Implicaciones para la ciencia planetaria
El descubrimiento de LHS 1903 brinda una ocasión excepcional para profundizar en cómo se originan los planetas alrededor de estrellas pequeñas y abundantes en la galaxia. Sara Seager, del MIT y coautora del estudio, subrayó que este sistema podría aportar algunas de las primeras pruebas capaces de cuestionar los modelos clásicos de formación planetaria. El planeta más lejano constituye un ejemplo de análisis que tal vez transforme la manera en que se entiende la creación de mundos rocosos y gaseosos en diversos entornos estelares.
Investigadoras como Heather Knutson y Ana Glidden han indicado que este sistema actúa como un laboratorio natural idóneo para estudiar procesos planetarios bajo condiciones distintas a las del sistema solar. La temperatura y la composición de LHS 1903 e podrían favorecer la presencia de variados tipos de atmósferas y la posible condensación de agua, elementos que el Telescopio Espacial James Webb podría analizar para obtener datos más precisos sobre su estructura y evolución.

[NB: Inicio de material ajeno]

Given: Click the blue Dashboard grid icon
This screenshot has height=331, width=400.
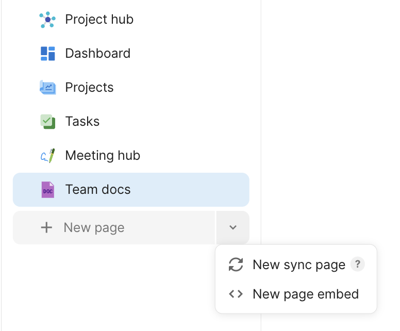Looking at the screenshot, I should tap(47, 54).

El descubrimiento también genera un debate en la comunidad científica. Néstor Espinoza, astrónomo del Space Telescope Science Institute, subraya que LHS 1903 añade un punto de datos crucial para refinar los modelos de formación planetaria y que, durante años, se utilizará para ajustar las teorías existentes y comprender mejor los mecanismos detrás de la formación de planetas pequeños y medianos.
Una perspectiva renovada acerca de los sistemas planetarios
El análisis de LHS 1903 revela que la variedad de sistemas planetarios supera lo que antes se suponía, y la presencia de un planeta rocoso situado más allá de mundos gaseosos muestra que las condiciones locales y la forma en que gas y polvo se acumulan pueden producir escenarios inesperados, lo que indica que no existe una sola vía para la formación de planetas.

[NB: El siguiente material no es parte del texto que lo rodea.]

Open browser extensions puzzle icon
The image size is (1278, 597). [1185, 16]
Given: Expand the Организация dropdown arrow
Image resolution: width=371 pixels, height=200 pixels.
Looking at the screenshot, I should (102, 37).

Este descubrimiento impulsa a replantear la manera en que se interpretan los datos de otros sistemas exoplanetarios y sugiere que las teorías vigentes podrían ajustarse para contemplar escenarios donde la secuencia de formación no replica la lógica del sistema solar. Las próximas observaciones de LHS 1903 e y de otros mundos en sistemas parecidos ofrecerán la oportunidad de analizar la variedad en los procesos de formación planetaria y profundizar en la comprensión de la diversidad de planetas presentes en la galaxia.

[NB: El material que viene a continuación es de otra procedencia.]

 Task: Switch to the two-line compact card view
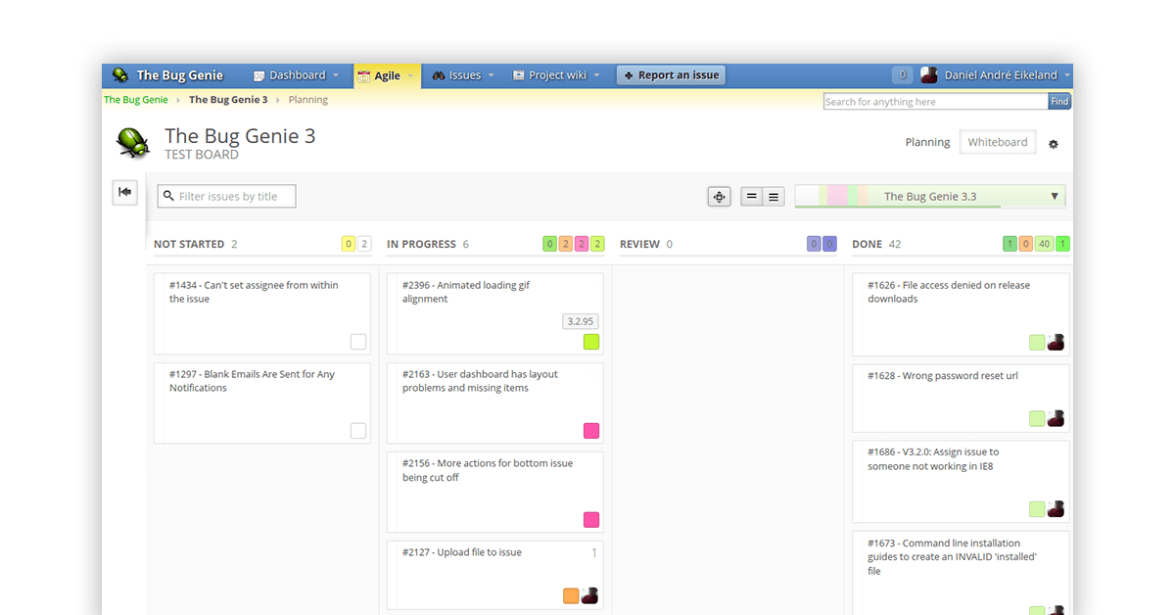(752, 197)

El descubrimiento de LHS 1903 e y sus planetas vecinos refuerza la necesidad de mantener abiertos los modelos científicos frente a hallazgos inesperados. Este sistema no solo desafía los paradigmas actuales, sino que también amplía nuestra perspectiva sobre cómo podrían formarse y evolucionar los planetas en el universo, especialmente alrededor de las enanas rojas, que constituyen la mayoría de las estrellas de la Vía Láctea.
El estudio de este sistema exoplanetario promete años de investigación y discusión, y podría marcar un punto de inflexión en la astronomía, ayudando a entender la complejidad y diversidad de los sistemas planetarios más allá de nuestro propio vecindario cósmico.